3) 50% of values are less than mean & 50% of values are greater than mean

4) Most values lie close to mean value – The number of individuals at the extreme ends are low

35
Q

what is standard deviation and key information about it

A

Is a measure of how spread out the data is

The greater the SD the greater the spread of data / variation of data values

68% of values lie within 1 standard deviation of the mean

95% of values lie within 2 SD of the mean

99.7% of values are within 3 standard deviations of the mean

Smaller the SD the more tightly clustered the values are around the mean and less variation in data

36
Q

Student T test

A

Used to compare the mean values of 2 sets of data

Data must be normally distributed

There must be enough data to make the calculation reliable

Different sample sizes may be used

37
Q

Spearman’s rank coreelation coefficient

A

This is used to consider the relationship between 2 sets of data

38
Q

what is an adaptation

A

A characteristic that increase an organism’s chance of survival and reproduction in its environment.

39
Q

what is anatomical adaptation

A

Adaptation of physical features.

40
Q

4 examples of anatomical adaptations

A

Camouflage

Body covering e.g. spikes & hairs to protect.

Teeth, EG different shapes for different diets.

Mimicry to copy another animal’s appearance or sound fool predator

41
Q

what is Marram Grass

A

Marram Grass (xerophyte plant) has adapted to reduce the rate of transpiration

42
Q

4 Anatomical adaptations of marram grass

A

curled needs to minimise surface area exposed.

Hairs to trap moist air.

Sunken Stomata to less lightly open them.

Thick waxy cuticle to reduce water loss via evaporation.

43
Q

what is behavioural adaptations

A

Adaptation in way that an organism act which are learnt through observation or parents

44
Q

2 examples of behavioural adaptations

A

Courtship – Many animals exhibit elaborate courtship behaviours to attract a mate to increase chance of reproducing

Seasonal behaviours – enable organism to cope with change in their environment e.g. Migration & hibernation

45
Q

what is physiological adaptations

A

Adaptation which takes place inside organism

46
Q

3 examples of physical adaptations

A

Water holding - Frogs storing water inside the body to survive a long time without water.

Antibiotic production - Some bacteria produce antibiotics to kill other species of bacteria.

Poison production - Reptiles produce venom to kill their prey, or plants have poison on their leaves

47
Q

what is convergent evolution

A

When unrelated species have similar anatomical features. This occurs because they are exposed to similar selection pressures & environments

48
Q

3 examples of convergent evolution

A

Marsupials & Placental mice: are both small & agile climbers that live in dense ground and forage in the night for small food items. They are also similar in size & body.

Flying Phalangers & flying squirrels: Both are gliders that eat insects and plants. Their skin is stretched between their forelimbs and hind limbs to provide a large surface area from gliding from one tree to the next.
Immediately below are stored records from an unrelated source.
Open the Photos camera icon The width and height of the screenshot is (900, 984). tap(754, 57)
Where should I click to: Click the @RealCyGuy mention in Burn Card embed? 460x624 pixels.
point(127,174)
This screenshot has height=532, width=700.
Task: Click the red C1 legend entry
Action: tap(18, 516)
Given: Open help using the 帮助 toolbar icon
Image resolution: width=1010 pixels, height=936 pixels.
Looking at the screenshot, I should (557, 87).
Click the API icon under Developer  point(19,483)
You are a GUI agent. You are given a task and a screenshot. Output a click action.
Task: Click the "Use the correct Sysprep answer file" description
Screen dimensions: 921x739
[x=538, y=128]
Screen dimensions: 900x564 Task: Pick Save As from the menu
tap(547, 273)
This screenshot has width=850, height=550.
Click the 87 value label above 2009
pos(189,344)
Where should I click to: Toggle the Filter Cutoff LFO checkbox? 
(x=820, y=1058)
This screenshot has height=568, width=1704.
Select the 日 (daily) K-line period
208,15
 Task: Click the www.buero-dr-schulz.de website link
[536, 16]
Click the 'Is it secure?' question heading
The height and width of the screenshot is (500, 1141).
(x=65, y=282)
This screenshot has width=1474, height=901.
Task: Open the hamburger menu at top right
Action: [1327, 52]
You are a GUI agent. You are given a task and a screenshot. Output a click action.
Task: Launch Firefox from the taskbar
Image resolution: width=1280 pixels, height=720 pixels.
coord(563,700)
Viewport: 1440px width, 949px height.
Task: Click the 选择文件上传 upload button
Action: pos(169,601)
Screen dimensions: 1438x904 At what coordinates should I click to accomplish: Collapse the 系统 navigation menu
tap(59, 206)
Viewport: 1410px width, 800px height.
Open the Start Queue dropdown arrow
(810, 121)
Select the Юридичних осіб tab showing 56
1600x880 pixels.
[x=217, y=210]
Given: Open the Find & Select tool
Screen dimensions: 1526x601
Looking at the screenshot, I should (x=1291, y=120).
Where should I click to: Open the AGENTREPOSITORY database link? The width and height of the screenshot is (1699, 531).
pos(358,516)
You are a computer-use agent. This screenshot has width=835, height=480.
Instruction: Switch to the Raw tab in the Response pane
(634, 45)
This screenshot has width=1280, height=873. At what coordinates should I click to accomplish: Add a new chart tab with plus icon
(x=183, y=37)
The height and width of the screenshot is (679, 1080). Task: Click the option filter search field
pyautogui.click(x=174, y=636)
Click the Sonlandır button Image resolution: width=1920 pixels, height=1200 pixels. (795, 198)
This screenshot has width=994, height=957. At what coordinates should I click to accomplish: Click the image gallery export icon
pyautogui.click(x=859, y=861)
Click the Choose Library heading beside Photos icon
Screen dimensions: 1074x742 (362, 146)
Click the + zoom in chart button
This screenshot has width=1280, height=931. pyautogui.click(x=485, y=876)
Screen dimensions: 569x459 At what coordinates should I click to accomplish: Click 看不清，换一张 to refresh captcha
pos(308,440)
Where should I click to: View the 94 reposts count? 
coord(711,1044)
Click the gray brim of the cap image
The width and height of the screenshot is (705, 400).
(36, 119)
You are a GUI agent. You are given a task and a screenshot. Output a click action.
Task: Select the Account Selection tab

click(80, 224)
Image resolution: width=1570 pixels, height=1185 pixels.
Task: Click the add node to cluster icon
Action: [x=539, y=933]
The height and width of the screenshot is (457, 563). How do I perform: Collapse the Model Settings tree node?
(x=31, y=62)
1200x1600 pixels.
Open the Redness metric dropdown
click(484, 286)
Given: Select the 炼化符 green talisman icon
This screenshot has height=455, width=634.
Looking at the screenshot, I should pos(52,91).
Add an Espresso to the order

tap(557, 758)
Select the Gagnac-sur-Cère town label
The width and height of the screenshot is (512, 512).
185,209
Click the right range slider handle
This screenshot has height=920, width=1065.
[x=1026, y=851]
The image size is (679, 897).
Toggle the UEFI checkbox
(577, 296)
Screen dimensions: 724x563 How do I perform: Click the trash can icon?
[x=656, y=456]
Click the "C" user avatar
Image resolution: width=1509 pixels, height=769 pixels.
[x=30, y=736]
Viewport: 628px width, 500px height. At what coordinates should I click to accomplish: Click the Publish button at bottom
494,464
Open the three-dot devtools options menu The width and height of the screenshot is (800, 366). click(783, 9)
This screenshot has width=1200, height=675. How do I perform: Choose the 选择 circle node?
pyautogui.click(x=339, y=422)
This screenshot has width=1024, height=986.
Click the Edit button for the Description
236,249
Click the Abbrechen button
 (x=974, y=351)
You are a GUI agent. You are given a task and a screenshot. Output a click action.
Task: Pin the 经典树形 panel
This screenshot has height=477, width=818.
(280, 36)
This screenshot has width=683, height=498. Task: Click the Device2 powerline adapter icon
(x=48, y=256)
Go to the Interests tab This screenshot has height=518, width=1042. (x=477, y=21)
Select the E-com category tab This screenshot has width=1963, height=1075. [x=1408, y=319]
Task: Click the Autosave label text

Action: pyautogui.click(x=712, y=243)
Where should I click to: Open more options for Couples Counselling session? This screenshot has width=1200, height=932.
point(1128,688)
Marsupia & Placental Moles: Both borrow through soft soil to find worms and grubs. They have a streamlined body shape and modified forelimbs for digging. They also have velvety fair which allow smooth movement through the soil. They differ in fur colour as the marsupial mole ranges in colour from white to orange, whereas the placental mole is grey

49
Q

analogous structures

A

Structures that perform a similar function but are not similar in origin.

50
Q

homologous structures

A

structures which are similar in origin but not in function.

51
Q

5 steps to natural selection

A

Organisms in a species have variation in their characteristic caused by differences in genes.

Organisms are exposed to an environment at a selection pressure. Those who are well adapted to the pressure survive and reproduce.

Organisms who reproduced pass on the advantageous allele or characteristic.

Over generations and reproductive success, the advantageous allele coding for advantageous characteristic which causes the characteristic then increases in frequency.

Over a long period of time and many generations, the process can lead to the evolution of a new species.